**WHAT TO DO**
Look below for the line that contains "Instruction: Click the red", then copy it and each following line exactly, through and including the line that contains "Screen dimensions: 600x500".
___ DATA TO PROCESS ___
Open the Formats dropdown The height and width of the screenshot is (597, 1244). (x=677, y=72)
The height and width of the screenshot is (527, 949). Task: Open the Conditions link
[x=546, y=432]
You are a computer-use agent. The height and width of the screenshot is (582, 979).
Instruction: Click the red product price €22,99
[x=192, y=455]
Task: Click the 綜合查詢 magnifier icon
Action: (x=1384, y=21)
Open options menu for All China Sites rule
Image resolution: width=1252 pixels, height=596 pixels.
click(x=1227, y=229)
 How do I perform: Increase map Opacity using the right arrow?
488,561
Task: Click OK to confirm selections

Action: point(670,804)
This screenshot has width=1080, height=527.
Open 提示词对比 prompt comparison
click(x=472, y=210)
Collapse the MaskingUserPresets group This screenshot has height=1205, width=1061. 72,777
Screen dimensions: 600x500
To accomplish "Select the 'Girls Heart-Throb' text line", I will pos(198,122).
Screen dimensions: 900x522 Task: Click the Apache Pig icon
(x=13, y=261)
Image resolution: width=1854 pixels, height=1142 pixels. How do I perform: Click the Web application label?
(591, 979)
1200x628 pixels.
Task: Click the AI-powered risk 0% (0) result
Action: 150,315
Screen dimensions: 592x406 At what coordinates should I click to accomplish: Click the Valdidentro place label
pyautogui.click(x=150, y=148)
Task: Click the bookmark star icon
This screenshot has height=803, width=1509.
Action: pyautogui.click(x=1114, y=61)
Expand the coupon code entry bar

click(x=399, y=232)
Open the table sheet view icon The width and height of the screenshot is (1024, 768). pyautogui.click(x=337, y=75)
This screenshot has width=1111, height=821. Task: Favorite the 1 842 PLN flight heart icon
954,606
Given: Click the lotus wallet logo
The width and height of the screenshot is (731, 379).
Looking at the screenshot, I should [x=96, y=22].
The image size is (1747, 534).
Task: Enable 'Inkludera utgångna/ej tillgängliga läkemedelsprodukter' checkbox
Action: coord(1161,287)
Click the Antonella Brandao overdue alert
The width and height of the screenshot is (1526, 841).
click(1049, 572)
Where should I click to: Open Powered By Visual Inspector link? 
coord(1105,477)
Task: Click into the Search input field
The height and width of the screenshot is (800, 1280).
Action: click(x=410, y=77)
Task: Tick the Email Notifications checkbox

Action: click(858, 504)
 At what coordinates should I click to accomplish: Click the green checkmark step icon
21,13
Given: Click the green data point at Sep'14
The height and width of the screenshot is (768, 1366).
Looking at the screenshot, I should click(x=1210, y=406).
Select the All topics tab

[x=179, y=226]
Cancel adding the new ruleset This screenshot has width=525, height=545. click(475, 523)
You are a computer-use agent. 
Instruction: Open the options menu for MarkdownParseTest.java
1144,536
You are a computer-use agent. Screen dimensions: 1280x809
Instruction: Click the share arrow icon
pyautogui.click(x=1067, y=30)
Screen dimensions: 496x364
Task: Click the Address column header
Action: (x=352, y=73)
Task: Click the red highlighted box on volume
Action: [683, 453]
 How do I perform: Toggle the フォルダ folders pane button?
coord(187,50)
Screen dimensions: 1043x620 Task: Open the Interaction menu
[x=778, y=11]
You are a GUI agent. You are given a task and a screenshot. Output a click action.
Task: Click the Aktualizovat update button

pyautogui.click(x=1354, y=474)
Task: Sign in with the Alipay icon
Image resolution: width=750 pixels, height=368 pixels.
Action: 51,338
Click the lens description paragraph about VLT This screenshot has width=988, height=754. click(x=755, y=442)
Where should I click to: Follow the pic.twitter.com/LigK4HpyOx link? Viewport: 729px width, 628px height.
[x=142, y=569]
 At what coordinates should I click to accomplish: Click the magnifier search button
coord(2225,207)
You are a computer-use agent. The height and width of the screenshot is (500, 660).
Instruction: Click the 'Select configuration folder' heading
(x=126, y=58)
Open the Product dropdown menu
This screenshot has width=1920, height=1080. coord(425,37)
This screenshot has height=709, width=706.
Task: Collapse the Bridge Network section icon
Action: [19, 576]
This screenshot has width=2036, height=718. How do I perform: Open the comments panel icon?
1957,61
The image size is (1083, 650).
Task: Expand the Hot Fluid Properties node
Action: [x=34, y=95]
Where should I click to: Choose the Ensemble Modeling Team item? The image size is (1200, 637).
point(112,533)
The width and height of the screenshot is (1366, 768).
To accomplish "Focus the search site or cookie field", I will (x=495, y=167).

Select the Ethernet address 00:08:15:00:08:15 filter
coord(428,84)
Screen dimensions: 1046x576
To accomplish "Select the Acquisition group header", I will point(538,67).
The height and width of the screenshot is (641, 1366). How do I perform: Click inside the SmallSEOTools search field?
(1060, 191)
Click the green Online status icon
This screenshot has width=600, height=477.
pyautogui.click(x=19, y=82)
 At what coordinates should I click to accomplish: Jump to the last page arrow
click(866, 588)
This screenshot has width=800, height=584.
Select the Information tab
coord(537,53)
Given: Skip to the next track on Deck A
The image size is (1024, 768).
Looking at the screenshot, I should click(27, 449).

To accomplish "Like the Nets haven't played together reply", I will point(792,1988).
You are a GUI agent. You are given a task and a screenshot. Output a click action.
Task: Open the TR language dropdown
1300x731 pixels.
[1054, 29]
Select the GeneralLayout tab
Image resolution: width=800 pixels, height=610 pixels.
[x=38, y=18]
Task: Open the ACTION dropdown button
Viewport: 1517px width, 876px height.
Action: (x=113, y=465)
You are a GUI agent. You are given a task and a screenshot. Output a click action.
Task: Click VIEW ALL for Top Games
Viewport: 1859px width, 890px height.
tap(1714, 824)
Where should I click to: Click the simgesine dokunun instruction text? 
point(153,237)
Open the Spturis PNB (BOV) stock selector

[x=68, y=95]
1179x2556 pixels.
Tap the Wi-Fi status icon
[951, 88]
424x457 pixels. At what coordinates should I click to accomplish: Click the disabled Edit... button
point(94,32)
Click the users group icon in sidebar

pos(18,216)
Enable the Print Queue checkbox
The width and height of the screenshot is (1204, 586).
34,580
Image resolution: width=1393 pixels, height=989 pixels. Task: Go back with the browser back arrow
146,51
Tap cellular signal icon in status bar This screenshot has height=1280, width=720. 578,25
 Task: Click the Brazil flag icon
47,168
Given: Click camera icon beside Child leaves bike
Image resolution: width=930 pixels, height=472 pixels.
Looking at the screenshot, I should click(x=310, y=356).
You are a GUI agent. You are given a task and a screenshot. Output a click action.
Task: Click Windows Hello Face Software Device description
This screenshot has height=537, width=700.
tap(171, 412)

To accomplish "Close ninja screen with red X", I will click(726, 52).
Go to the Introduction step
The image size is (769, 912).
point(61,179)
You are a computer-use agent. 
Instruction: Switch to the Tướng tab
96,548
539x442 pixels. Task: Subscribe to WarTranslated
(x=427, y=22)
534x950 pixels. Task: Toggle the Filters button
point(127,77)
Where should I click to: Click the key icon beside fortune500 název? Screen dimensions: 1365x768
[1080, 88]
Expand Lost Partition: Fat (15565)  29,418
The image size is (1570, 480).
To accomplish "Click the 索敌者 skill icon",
___
**EXPECTED ANSWER**
Instruction: Click the red product price €22,99
[x=192, y=455]
Task: Click the 綜合查詢 magnifier icon
Action: (x=1384, y=21)
Open options menu for All China Sites rule
Image resolution: width=1252 pixels, height=596 pixels.
click(x=1227, y=229)
 How do I perform: Increase map Opacity using the right arrow?
488,561
Task: Click OK to confirm selections

Action: point(670,804)
This screenshot has width=1080, height=527.
Open 提示词对比 prompt comparison
click(x=472, y=210)
Collapse the MaskingUserPresets group This screenshot has height=1205, width=1061. 72,777
Screen dimensions: 600x500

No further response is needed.